:: Task to carry out ::
Transcribe verbatim the span of lines that opens with the line containing "Book Video Trailers (351, 38)" and closes with the last line of the data below.

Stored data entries
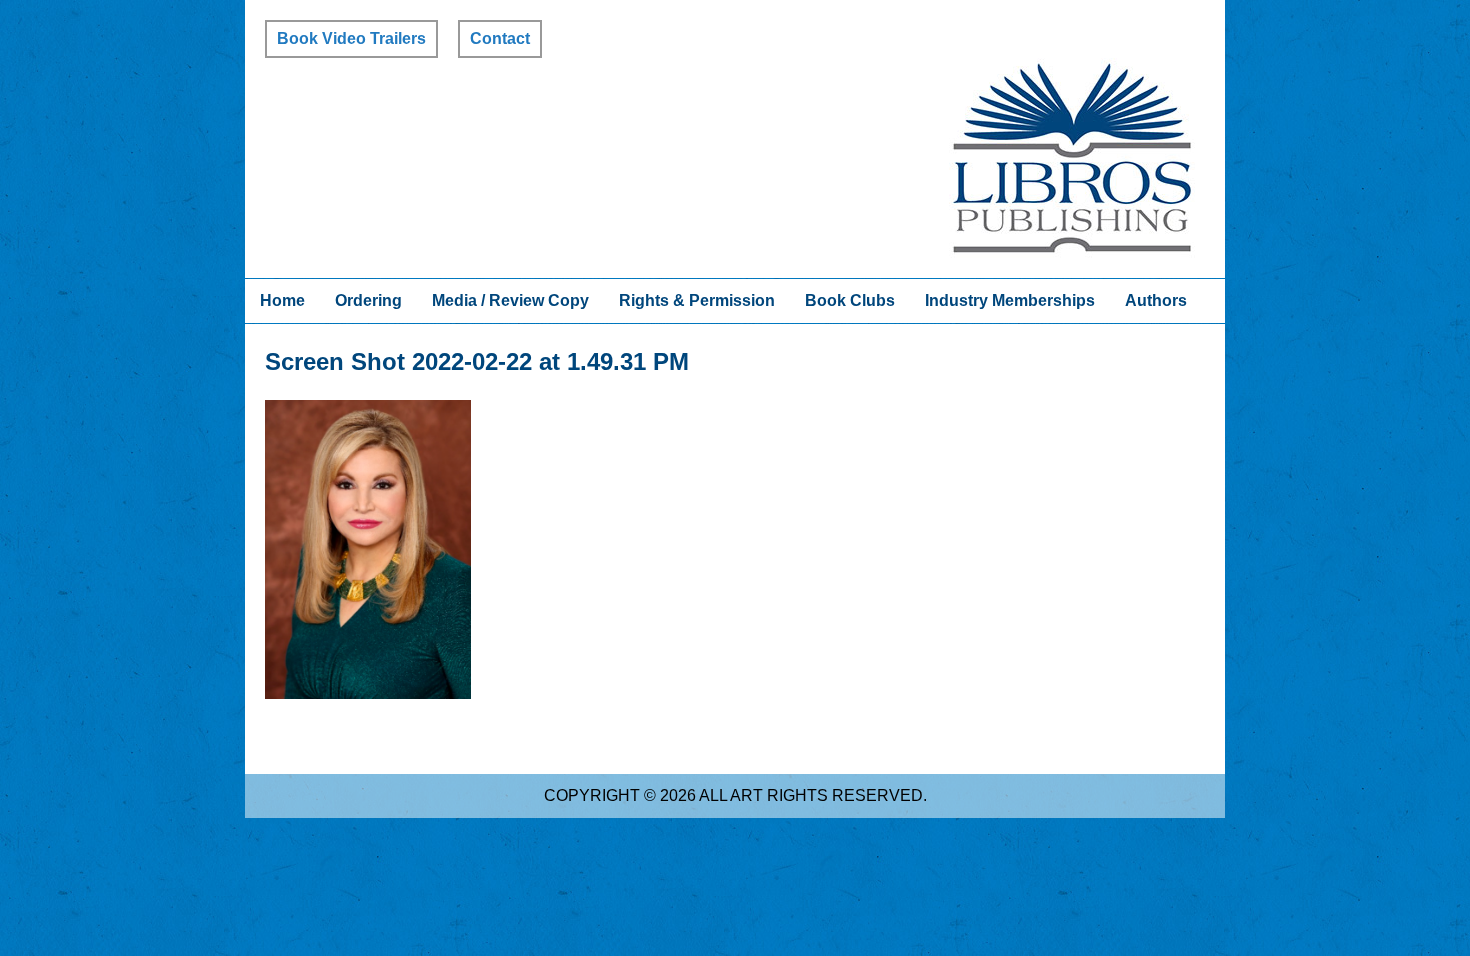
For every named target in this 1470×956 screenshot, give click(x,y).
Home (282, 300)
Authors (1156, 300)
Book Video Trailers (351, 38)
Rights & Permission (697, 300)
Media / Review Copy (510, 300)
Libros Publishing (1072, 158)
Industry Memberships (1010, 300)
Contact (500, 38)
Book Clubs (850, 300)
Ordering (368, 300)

:: Finished exercise ::
Book Video Trailers (351, 38)
Rights & Permission (697, 300)
Media / Review Copy (510, 300)
Libros Publishing (1072, 158)
Industry Memberships (1010, 300)
Contact (500, 38)
Book Clubs (850, 300)
Ordering (368, 300)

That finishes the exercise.